2. The self-aligned multiple patterning mark of claim 1, wherein distances between two adjacent ones of the plurality of strip patterns in the first group of patterns are equal.

3. The self-aligned multiple patterning mark of claim 1, wherein, in the first direction, a ratio of the length of each of the plurality of strip patterns to the length of the end covered by the cover layer is greater than 18.

4. The self-aligned multiple patterning mark of claim 1, further comprising a second group of patterns, wherein the first group of patterns and the second group of patterns are disposed on the substrate parallel to each other in the second direction, the second group of patterns is the same as the first group of patterns, and the cover layer covers two opposite ends of each strip pattern in the second group of patterns.

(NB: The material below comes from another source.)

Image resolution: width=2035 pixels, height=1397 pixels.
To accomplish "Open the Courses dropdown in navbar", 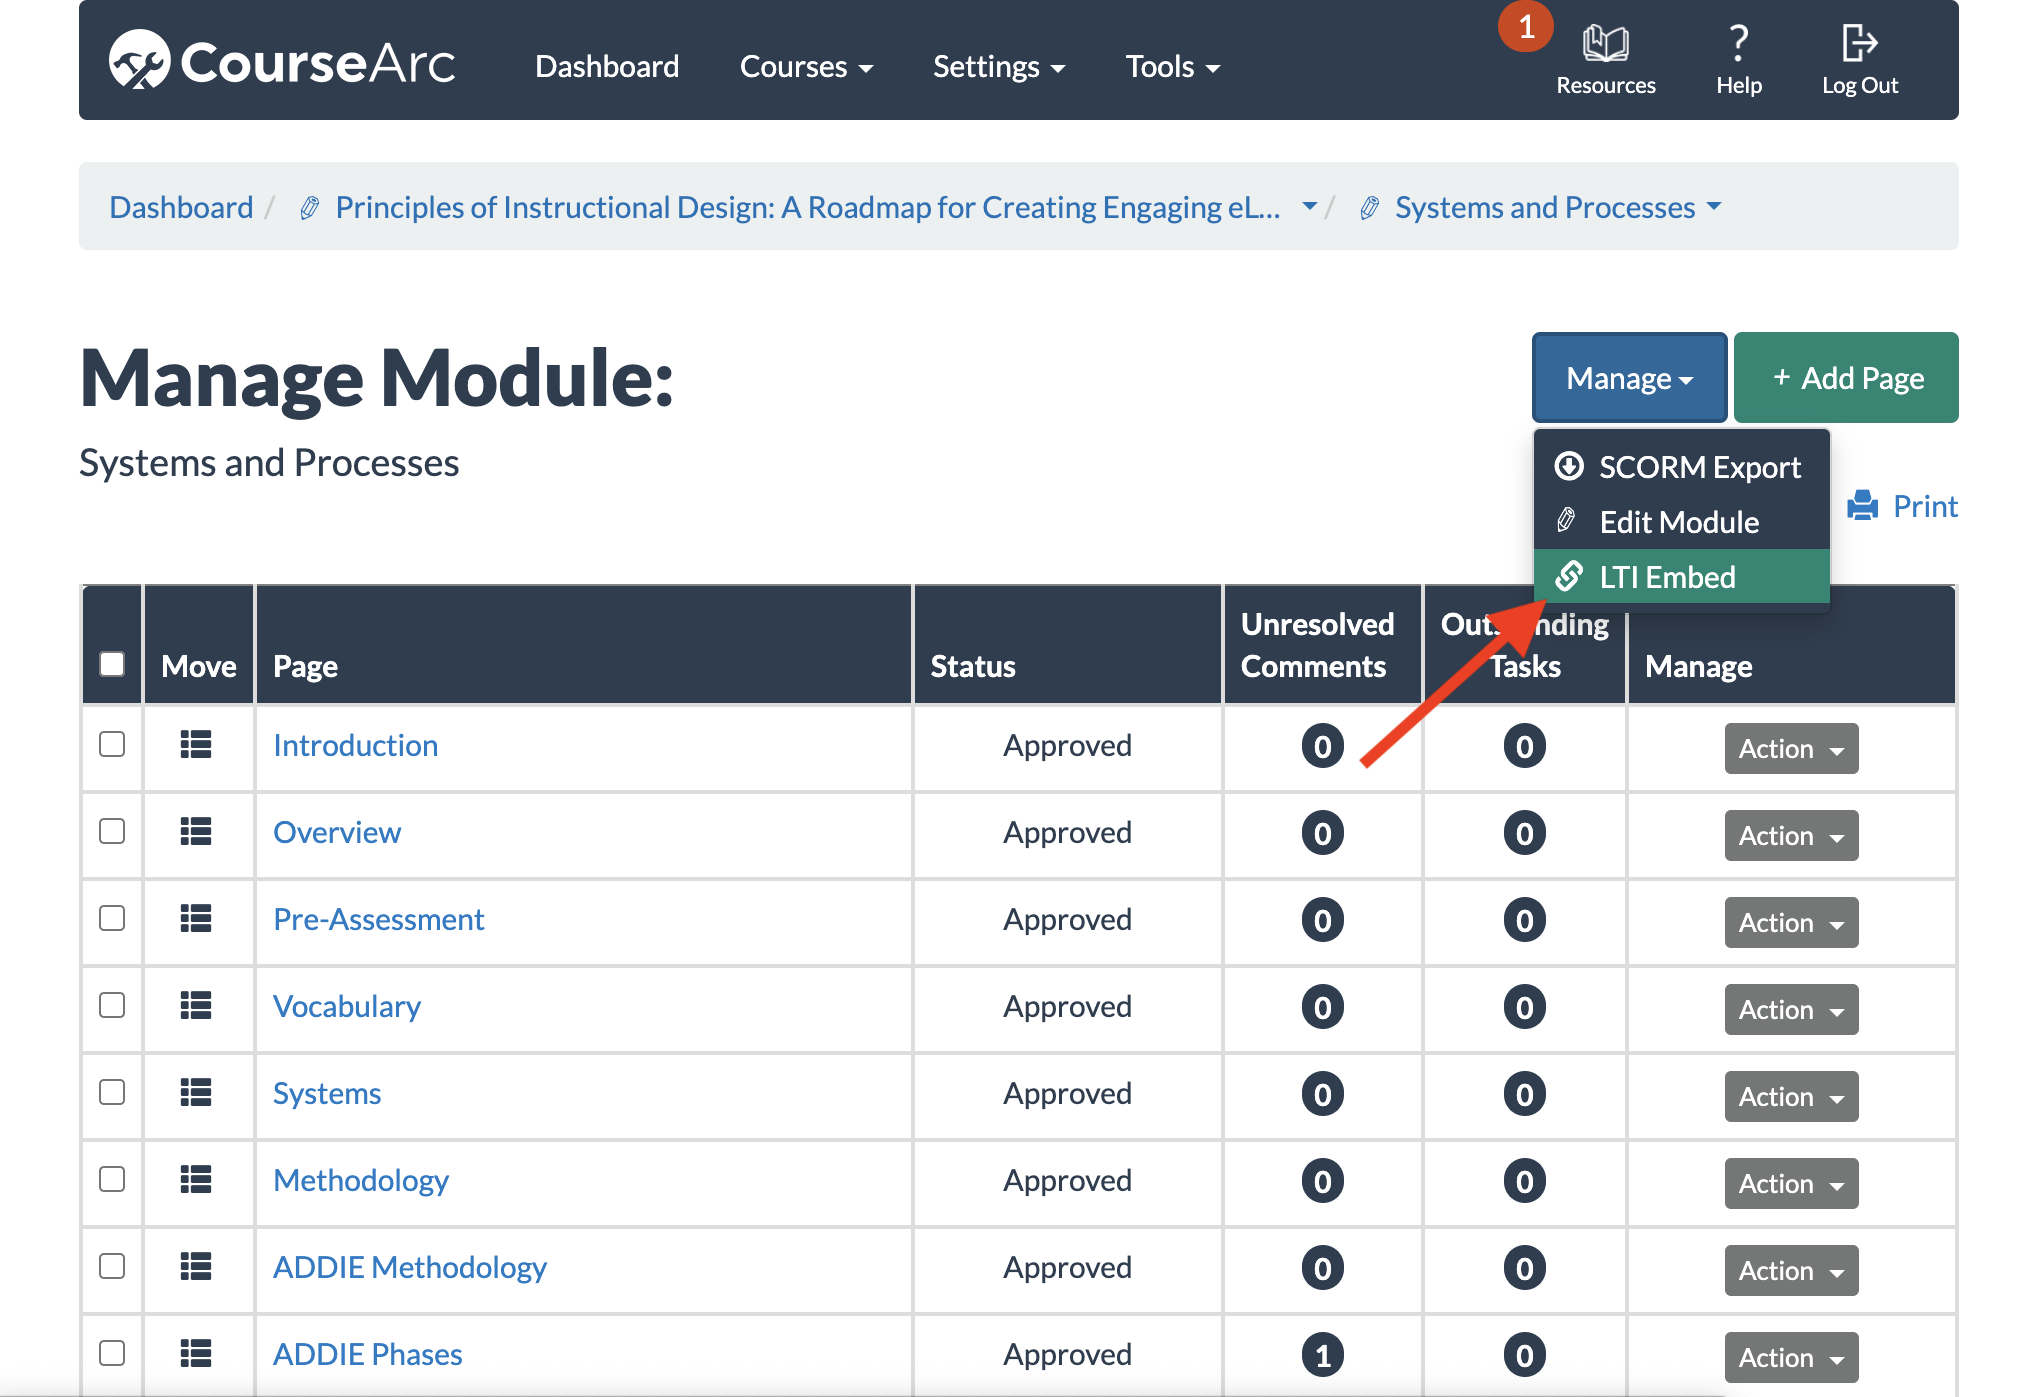I will pyautogui.click(x=806, y=67).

5. The self-aligned multiple patterning mark of claim 4, wherein the distance between the first group of patterns and the second group of patterns is greater than the distance between two adjacent ones of the plurality of strip patterns in the first group of patterns.

6. The self-aligned multiple patterning mark of claim 5, wherein a ratio of the distance between the first group of patterns and the second group of patterns to the distance between the boundary of the opening and an adjacent strip pattern is greater than 1 and less than 5.

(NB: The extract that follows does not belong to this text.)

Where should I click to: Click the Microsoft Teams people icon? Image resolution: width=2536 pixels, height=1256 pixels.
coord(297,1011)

7. The self-aligned multiple patterning mark of claim 6, wherein a ratio of the distance between the boundary of the opening and the adjacent strip pattern is equal to the length of the end covered by the cover layer is greater than 2.

8. A self-aligned multiple patterning mark, comprising:

a first group of patterns, disposed on a substrate and comprising a plurality of strip patterns extending on a first direction and disposed parallel to each other, wherein ends of two adjacent ones of the plurality of strip patterns are connected to each other to form an independent ring; and

a cover layer, disposed on the substrate and covering the first group of patterns, wherein the cover layer has a first opening and a second opening, the first opening and the second opening each extend on a second direction across the first direction, and the first opening and the second opening respectively expose a first end and a second end opposite to each other of each of the plurality of strip patterns.

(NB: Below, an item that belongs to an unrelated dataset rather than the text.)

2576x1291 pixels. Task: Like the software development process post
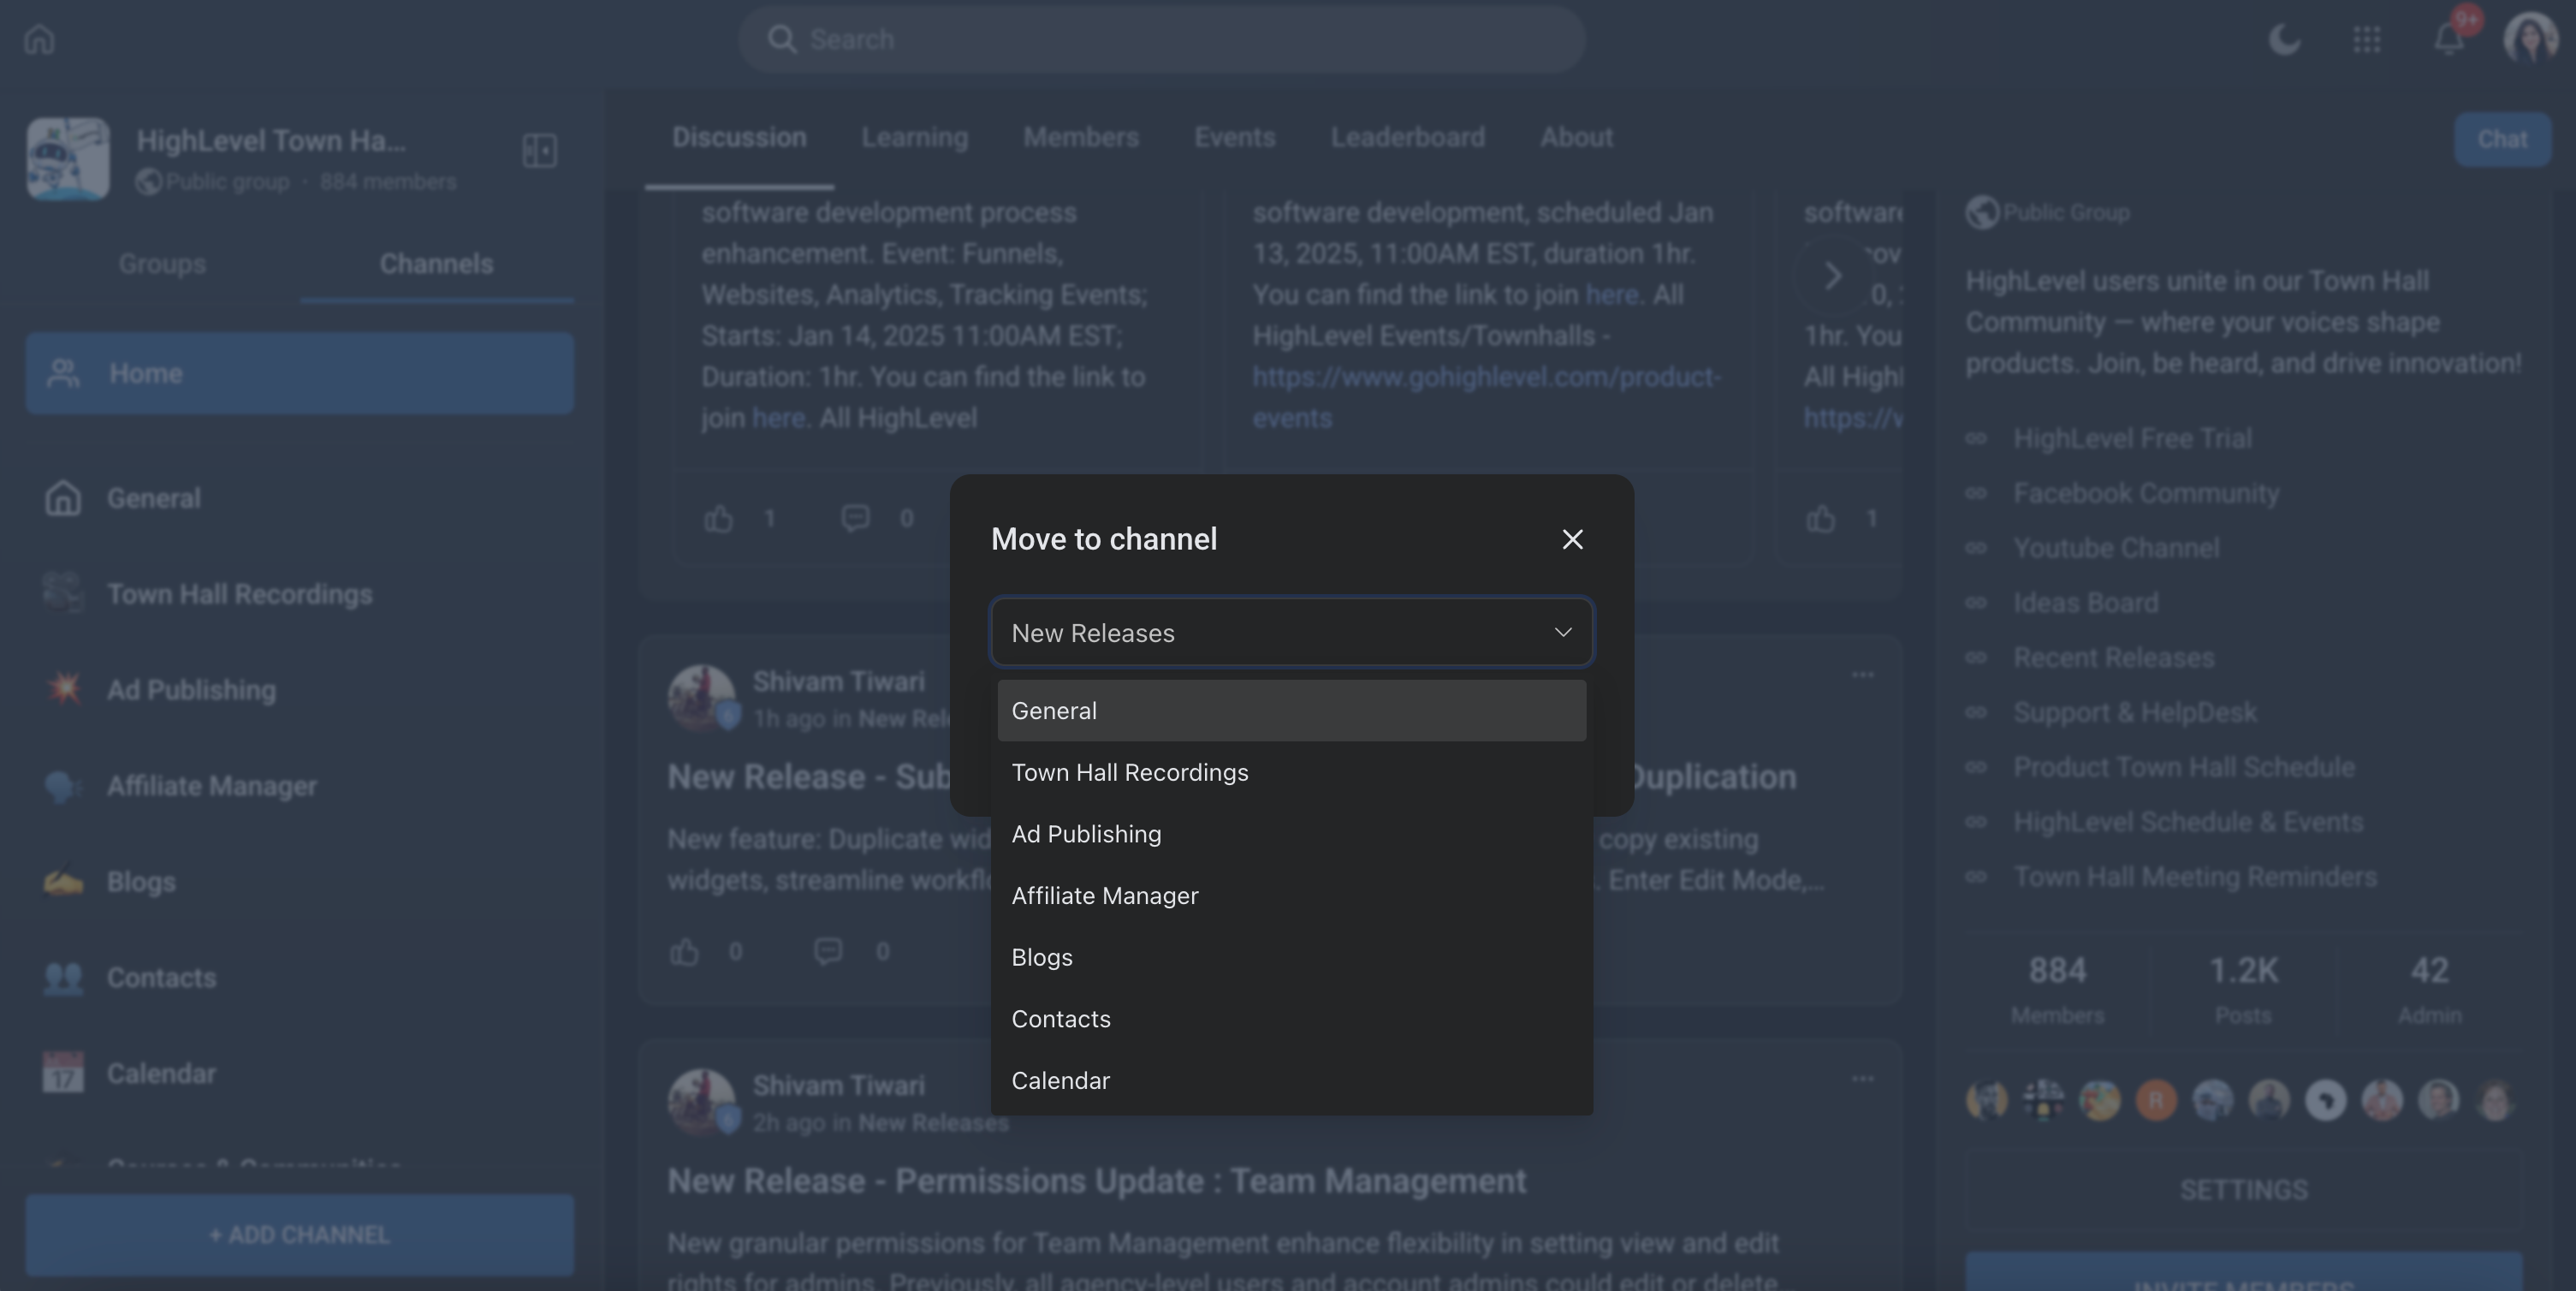point(718,518)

9. The self-aligned multiple patterning mark of claim 8, wherein distances between two adjacent ones of the plurality of strip patterns in the first group of patterns are equal.

10. The self-aligned multiple patterning mark of claim 8, further comprising a second group of patterns, wherein the first group of patterns and the second group of patterns are disposed on the substrate parallel to each other in the first direction, the second group of patterns is the same as the first group of patterns, and the cover layer further has a third opening, wherein the first opening exposes the first end of each of the plurality of stripe patterns in the first group of patterns, the second opening exposes the second end of each of the plurality of stripe patterns in the first group of patterns and one end of each strip pattern in the second group of patterns, and the third opening exposes the other end of each strip pattern in the second group of patterns.

11. The self-aligned multiple patterning mark of claim 10, wherein in the first direction, a ratio of the distance between the first group of patterns and the second group of patterns to the distance between the boundary of one of the first opening and the third opening and an adjacent one of the independent ring is greater than 1 and less than 5.

12. The self-aligned multiple patterning mark of claim 11, wherein a ratio of the length of the independent ring to the length of the stripe pattern covered by the cover layer is greater than 1 and smaller than 2.